Saturday – Sunday, June 25 – 26th, 1898
The four of us sat together at a table beautifully laid with white cloth and crystal glasses, awaiting the arrival of the fish. Ernest and Kathleen had quite insisted on bringing us to this little restaurant near the theatre, a newly discovered favourite of theirs, perfect for a late dinner after the play. I settled down contentedly and indulged in feeling experienced and cosmopolitan.
‘So what have you been working on lately?’ Arthur asked Ernest, unfolding his napkin and spreading it on his knee. Ernest is of course primarily a physicist rather than a mathematician, and an experimentalist, at that. But Arthur is fascinated by any and all sciences.
‘Still the old magnetism experiments,’ replied Ernest. ‘It’s just extraordinary, the power they have. I showed Kathleen some field lines the other day. You know – if you put iron filings on a sheet of paper and hold it over a magnet, the filings literally shift into a picture of force lines, going from one pole to the other. It looks like this,’ and he began scratching out a picture with a point of his fork onto the tablecloth. ‘It’s extraordinary. It means, you must realise, that those lines are more than just abstract pictures of the directions of force. They represent physical action on the atoms! That’s the direction of my present work.’ He completed his thumbnail sketch and displayed it to us proudly. ‘If you do this with a magnet, you literally see in which direction the forces of the magnet’s poles will pull the iron filings. But if you know the theory, you don’t need the experiment!’
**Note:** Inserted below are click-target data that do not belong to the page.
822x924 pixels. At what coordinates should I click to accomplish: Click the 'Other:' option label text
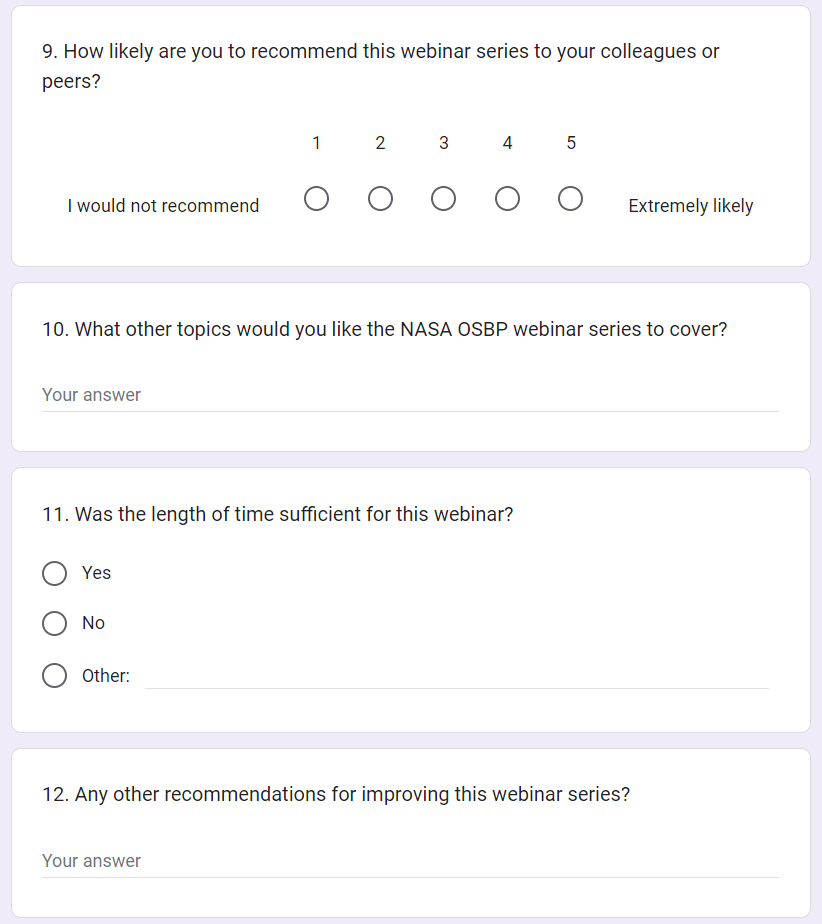pyautogui.click(x=106, y=676)
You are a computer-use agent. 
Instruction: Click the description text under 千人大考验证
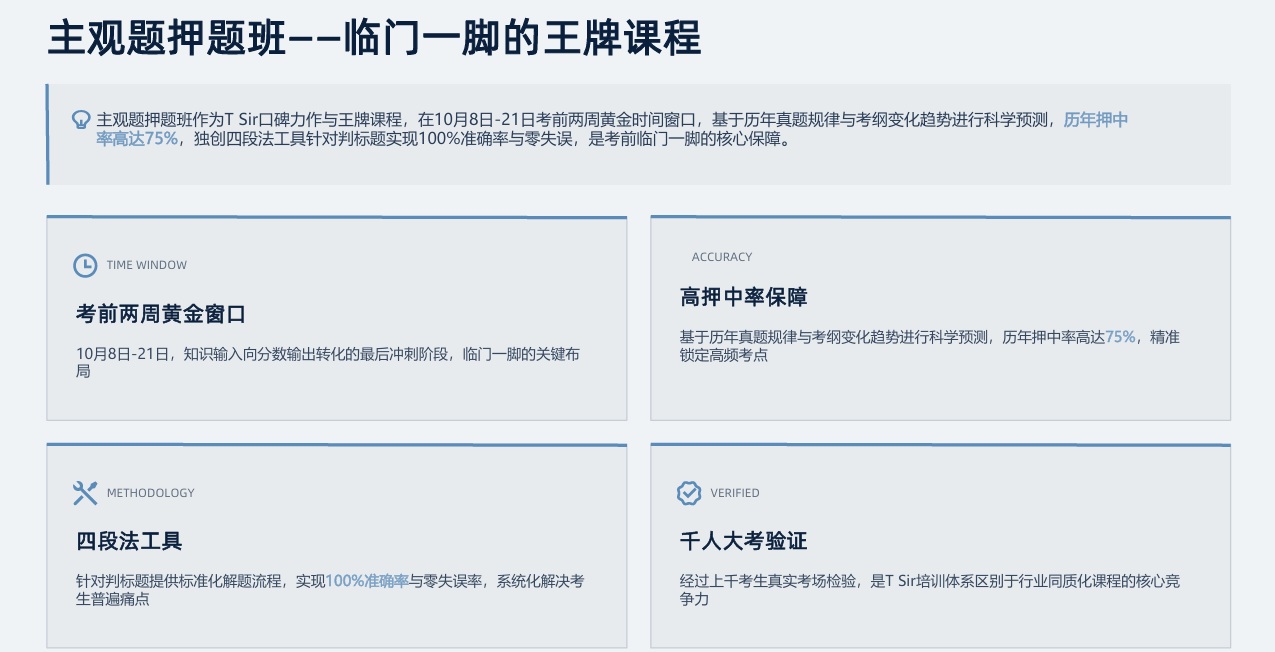coord(929,590)
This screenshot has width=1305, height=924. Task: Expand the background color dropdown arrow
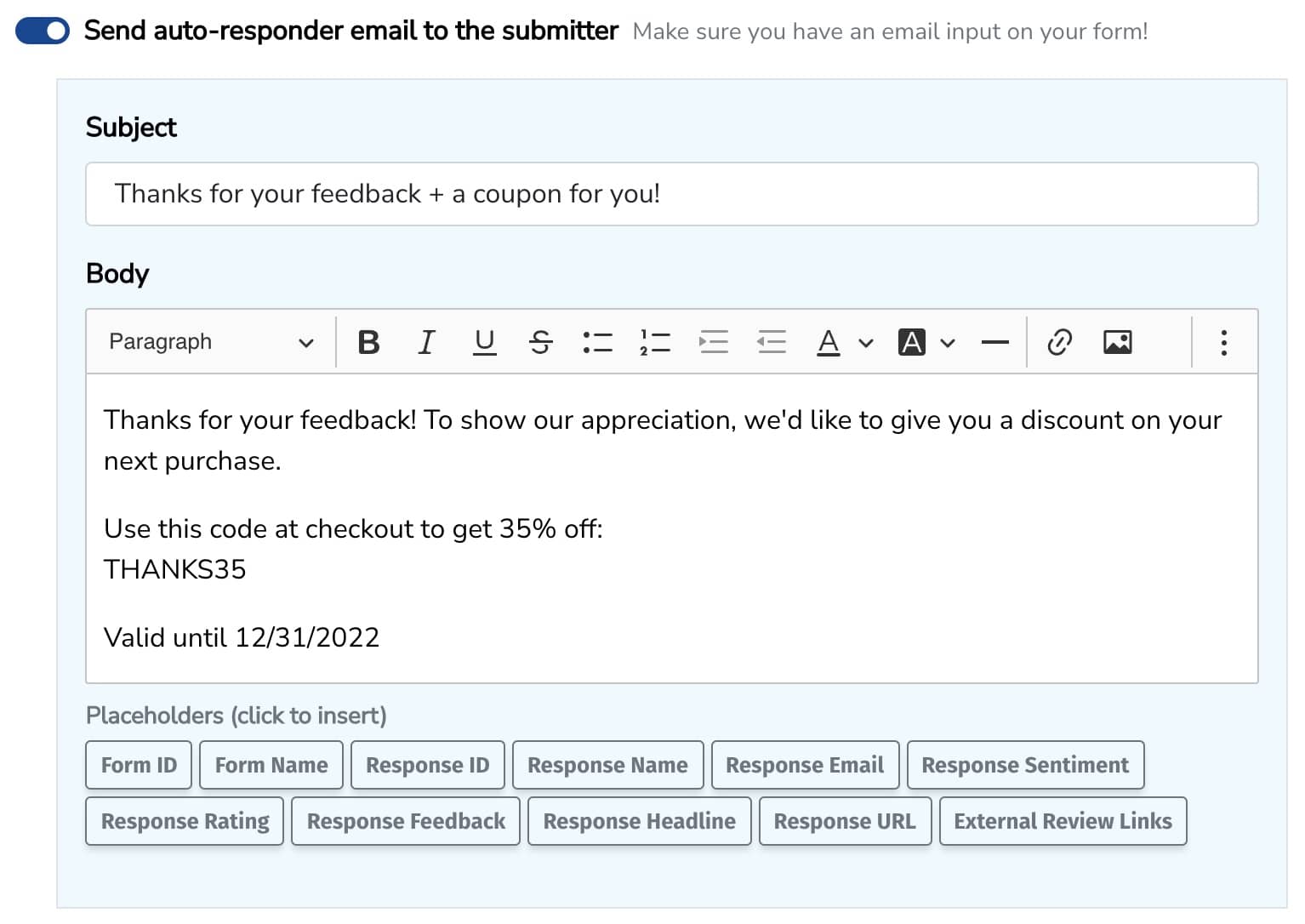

‘No physics during meals,’ said Kathleen in a hurried whisper, cutting short his enthusiasm as the waiter arrived balancing several dishes on his arm, and hastily rubbing over the scratches with her fingers, ‘and stop spoiling the tablecloth!’ ‘Got to stop them, dear,’ she added, turning to me with a smile, ‘otherwise they’d be at it all night. I simply can’t stand science at the table.’ She shook a finger playfully at her husband to smooth the prickle behind her words, but she meant business clearly enough. Personally, I find these discussions quite interesting, although I am but a poor contributor. However, Kathleen preferred to talk about the play.
‘Mrs Campbell is sublime,’ she said. ‘Goodness, how I love to watch all that spunk and fire up there on the stage for all to see! What a difference with Ellen Terry. Terry can portray the divine in woman as no one else can, I’ll g
rant you that. But Campbell gives you a flavour of the devil.’
‘Redhead that you are,’ said her husband.
‘Well, Mrs Campbell may not be a redhead, but she might well be Irish, if you ask me,’ said Kathleen.
‘Campbell is hardly an Irish name.’
‘No, but it’s her married name. I’ve no idea what her own name might be. She likes to be known as Mrs Patrick Campbell – it keeps up some semblance of respectability, I suppose.’
‘That is an interesting point,’ I said. ‘It makes her sound just like the woman in the play.’
‘Yes, you’re right, poor Mrs Tanqueray, trying so hard to tear some respectability from the fabric of her life, and discovering the thing to be impossible. The whole play is about nothing else, really.’
‘Yes, and yet it’s dramatic, tragic even. It’s odd that a notion like respectability should take on such importance that tragedy can be based on it. What is wrong with our time? Shakespeare would never have employed such stuff for his plots. Since when has social approval been given the power of life or death over us?’
‘Oh, well – the power of life or death? Let us not exaggerate.’
‘But yes, in the play it does, doesn’t it? After all, Mrs Tanqueray takes her own life at the end. Is she not destroyed by the realisation that her sinful past will prevent her ever obtaining a respectable social position?’
We all four fell silent, trying to understand why Mrs Tanqueray had committed suicide, or, rather, why the author had caused her to do so, after she had managed to pull herself out of the mud of loose living by contracting a marriage with a gentleman.
‘I think it was because of guilt. She felt guilty about having revealed to the pure young girl that her fiancé had been her own ex-lover,’ said Ernest after a moment.
‘No,’ argued Arthur. ‘She didn’t feel guilty, for it was her own choice to reveal it; she clearly says that she would feel guilty to hide it.’